Product Description
This is an EXTREMELY RARE fossil dinosaur tooth from a DIPLODOCOID sauropod dinosaur of North Africa. It compares very favorably with Nigersaurus that was discovered in Niger from different deposits and the first paper below references an identical tooth to the one we are offering here, supporting that. As of this posting, Nigersaurus is not known from the Kem Kem deposits but much is yet to be studied about North Africa dinosaurs and what is known is FAR from complete and comprehensive. It is reasonable to say that a dinosaur found in the region of present-day Niger could have also lived in the region of southern Morocco and Algeria.
This tooth is round in cross-section with a slight longitudinal furrow on the lingual side and a slight natural feeding wear facet on the tip as is typically seen for this class of dinosaur teeth.
Sauropod fossil dinosaur teeth are rarely discovered in the same fine condition as theropod teeth. Feeding on plant material rather than other struggling dinosaurs, the teeth of herbivorous sauropods were not designed to take punishment like meat-eating dinosaur teeth so their structure is not as durable. The long, peg-like shape of sauropod dinosaur teeth make them vulnerable to damage over time and easy to break apart over millions of years. What this translates to is that plant-eating sauropod dinosaur teeth are seldom found preserved as well as meat-eating dinosaur teeth. Sauropod dinosaur teeth of equal quality, compared to those from a carnivorous dinosaur, are more rare and their absence from the market demonstrates that.

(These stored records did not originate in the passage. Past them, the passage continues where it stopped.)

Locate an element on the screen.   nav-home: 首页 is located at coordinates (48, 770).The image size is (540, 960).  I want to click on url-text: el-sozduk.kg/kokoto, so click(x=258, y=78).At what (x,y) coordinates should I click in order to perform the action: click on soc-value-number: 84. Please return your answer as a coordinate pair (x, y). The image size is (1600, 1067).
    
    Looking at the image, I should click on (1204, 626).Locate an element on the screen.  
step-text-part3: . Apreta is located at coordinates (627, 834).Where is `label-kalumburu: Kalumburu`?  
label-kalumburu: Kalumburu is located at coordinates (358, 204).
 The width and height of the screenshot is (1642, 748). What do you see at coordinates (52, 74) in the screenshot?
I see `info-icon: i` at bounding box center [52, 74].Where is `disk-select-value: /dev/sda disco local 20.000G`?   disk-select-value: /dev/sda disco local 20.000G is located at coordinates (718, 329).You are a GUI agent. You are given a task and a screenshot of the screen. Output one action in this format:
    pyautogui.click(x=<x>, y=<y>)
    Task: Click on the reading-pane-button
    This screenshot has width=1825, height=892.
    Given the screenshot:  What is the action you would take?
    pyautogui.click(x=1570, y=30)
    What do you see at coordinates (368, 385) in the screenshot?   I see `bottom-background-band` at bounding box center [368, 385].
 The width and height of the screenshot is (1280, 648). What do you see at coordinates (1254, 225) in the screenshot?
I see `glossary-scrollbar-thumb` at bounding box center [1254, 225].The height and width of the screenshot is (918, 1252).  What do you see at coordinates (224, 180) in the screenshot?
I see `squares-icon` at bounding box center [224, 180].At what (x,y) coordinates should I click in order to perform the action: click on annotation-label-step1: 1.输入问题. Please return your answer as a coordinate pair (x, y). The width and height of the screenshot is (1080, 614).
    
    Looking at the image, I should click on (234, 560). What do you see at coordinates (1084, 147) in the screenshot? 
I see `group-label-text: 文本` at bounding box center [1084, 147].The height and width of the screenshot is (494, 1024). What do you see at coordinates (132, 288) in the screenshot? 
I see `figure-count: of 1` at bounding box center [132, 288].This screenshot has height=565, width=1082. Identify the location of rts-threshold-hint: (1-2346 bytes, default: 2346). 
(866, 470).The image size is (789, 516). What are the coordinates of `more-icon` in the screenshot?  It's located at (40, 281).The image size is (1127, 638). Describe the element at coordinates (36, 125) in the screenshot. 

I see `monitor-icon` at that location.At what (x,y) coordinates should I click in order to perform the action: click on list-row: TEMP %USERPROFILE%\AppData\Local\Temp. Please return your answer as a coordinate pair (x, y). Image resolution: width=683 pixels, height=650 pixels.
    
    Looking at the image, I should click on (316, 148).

SEE MORE AND LEARN ABOUT SAUROPOD DINOSAUR FOSSILS
HISTORY
Nigersaurus is a genus of rebbachisaurid sauropod dinosaur that lived during the middle Cretaceous period, about 115 to 105 million years ago. It was discovered in the Elrhaz Formation in an area called Gadoufaoua, in the Republic of Niger. Fossils of this dinosaur were first described in 1976, but it was only named Nigersaurus taqueti in 1999, after further and more complete remains were found and described. The genus name means "Niger reptile", and the specific name honours the palaeontologist Philippe Taquet, who discovered the first remains.
Small for a sauropod, Nigersaurus was about 9 metres (30 feet) long, and had a short neck. It weighed around four tonnes, comparable to a modern elephant. Its skeleton was highly pneumatised (filled with air spaces connected to air sacs), but the limbs were robustly built. Its skull was very specialised for feeding, with large fenestrae and thin bones. It had a wide muzzle filled with more than 500 teeth, which were replaced at a rapid rate: around every 14 days. The jaws may have borne a keratinous sheath. Unlike other tetrapods, the tooth-bearing bones of its jaws were rotated transversely relative to the rest of the skull, so that all of its teeth were located far to the front.
Nigersaurus and its closest relatives are grouped within the subfamily Rebbachisaurinae (formerly thought to be grouped in the eponymous Nigersaurinae) of the family Rebbachisauridae, which is part of the sauropod superfamily Diplodocoidea.